Problem to work on:
Retype every entry below exactly as it stands.

--- --- ---

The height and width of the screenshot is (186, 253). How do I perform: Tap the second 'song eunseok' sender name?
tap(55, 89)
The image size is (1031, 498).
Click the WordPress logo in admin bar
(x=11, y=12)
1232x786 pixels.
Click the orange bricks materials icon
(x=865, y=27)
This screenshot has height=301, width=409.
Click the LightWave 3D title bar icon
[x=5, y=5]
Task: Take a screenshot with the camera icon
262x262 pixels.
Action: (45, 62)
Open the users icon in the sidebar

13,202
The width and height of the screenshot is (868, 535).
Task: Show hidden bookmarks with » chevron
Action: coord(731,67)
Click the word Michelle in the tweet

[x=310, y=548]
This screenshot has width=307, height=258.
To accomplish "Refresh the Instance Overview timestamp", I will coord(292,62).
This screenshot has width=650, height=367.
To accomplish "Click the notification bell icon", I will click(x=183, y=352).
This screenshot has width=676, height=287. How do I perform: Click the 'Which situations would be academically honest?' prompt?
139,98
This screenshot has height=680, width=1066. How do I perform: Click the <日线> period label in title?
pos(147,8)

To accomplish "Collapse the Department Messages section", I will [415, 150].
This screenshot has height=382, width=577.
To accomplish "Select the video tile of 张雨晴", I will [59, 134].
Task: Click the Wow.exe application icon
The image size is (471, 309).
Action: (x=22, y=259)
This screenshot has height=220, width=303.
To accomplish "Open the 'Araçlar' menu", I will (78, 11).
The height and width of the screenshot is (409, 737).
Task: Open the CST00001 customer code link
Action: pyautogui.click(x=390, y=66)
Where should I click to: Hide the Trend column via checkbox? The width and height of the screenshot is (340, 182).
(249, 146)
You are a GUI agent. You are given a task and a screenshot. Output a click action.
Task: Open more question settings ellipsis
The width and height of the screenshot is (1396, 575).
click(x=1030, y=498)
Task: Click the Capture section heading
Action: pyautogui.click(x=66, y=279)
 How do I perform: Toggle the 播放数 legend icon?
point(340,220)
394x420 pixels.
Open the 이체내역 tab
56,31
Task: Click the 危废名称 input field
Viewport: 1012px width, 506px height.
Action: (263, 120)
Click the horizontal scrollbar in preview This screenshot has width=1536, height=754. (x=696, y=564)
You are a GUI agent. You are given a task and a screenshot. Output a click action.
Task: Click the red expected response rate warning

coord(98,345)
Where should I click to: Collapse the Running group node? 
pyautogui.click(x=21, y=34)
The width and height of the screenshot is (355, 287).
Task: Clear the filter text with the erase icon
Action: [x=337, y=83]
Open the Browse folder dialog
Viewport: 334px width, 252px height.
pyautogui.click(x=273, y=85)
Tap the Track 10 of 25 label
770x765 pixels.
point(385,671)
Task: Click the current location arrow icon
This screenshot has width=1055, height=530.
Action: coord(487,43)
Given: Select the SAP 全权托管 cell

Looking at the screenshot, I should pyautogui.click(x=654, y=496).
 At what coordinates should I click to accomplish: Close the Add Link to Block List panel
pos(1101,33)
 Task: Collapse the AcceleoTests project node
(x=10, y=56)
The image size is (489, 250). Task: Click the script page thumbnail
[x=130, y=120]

--- --- ---

Result of this task:
The height and width of the screenshot is (186, 253). How do I perform: Tap the second 'song eunseok' sender name?
tap(55, 89)
The image size is (1031, 498).
Click the WordPress logo in admin bar
(x=11, y=12)
1232x786 pixels.
Click the orange bricks materials icon
(x=865, y=27)
This screenshot has height=301, width=409.
Click the LightWave 3D title bar icon
[x=5, y=5]
Task: Take a screenshot with the camera icon
262x262 pixels.
Action: (45, 62)
Open the users icon in the sidebar

13,202
The width and height of the screenshot is (868, 535).
Task: Show hidden bookmarks with » chevron
Action: coord(731,67)
Click the word Michelle in the tweet

[x=310, y=548]
This screenshot has width=307, height=258.
To accomplish "Refresh the Instance Overview timestamp", I will coord(292,62).
This screenshot has width=650, height=367.
To accomplish "Click the notification bell icon", I will click(x=183, y=352).
This screenshot has width=676, height=287. How do I perform: Click the 'Which situations would be academically honest?' prompt?
139,98
This screenshot has height=680, width=1066. How do I perform: Click the <日线> period label in title?
pos(147,8)

To accomplish "Collapse the Department Messages section", I will [415, 150].
This screenshot has height=382, width=577.
To accomplish "Select the video tile of 张雨晴", I will [59, 134].
Task: Click the Wow.exe application icon
The image size is (471, 309).
Action: (x=22, y=259)
This screenshot has height=220, width=303.
To accomplish "Open the 'Araçlar' menu", I will (78, 11).
The height and width of the screenshot is (409, 737).
Task: Open the CST00001 customer code link
Action: pyautogui.click(x=390, y=66)
Where should I click to: Hide the Trend column via checkbox? The width and height of the screenshot is (340, 182).
(249, 146)
You are a GUI agent. You are given a task and a screenshot. Output a click action.
Task: Open more question settings ellipsis
The width and height of the screenshot is (1396, 575).
click(x=1030, y=498)
Task: Click the Capture section heading
Action: pyautogui.click(x=66, y=279)
 How do I perform: Toggle the 播放数 legend icon?
point(340,220)
394x420 pixels.
Open the 이체내역 tab
56,31
Task: Click the 危废名称 input field
Viewport: 1012px width, 506px height.
Action: (263, 120)
Click the horizontal scrollbar in preview This screenshot has width=1536, height=754. (x=696, y=564)
You are a GUI agent. You are given a task and a screenshot. Output a click action.
Task: Click the red expected response rate warning

coord(98,345)
Where should I click to: Collapse the Running group node? 
pyautogui.click(x=21, y=34)
The width and height of the screenshot is (355, 287).
Task: Clear the filter text with the erase icon
Action: [x=337, y=83]
Open the Browse folder dialog
Viewport: 334px width, 252px height.
pyautogui.click(x=273, y=85)
Tap the Track 10 of 25 label
770x765 pixels.
point(385,671)
Task: Click the current location arrow icon
This screenshot has width=1055, height=530.
Action: coord(487,43)
Given: Select the SAP 全权托管 cell

Looking at the screenshot, I should pyautogui.click(x=654, y=496).
 At what coordinates should I click to accomplish: Close the Add Link to Block List panel
pos(1101,33)
 Task: Collapse the AcceleoTests project node
(x=10, y=56)
The image size is (489, 250). Task: Click the script page thumbnail
[x=130, y=120]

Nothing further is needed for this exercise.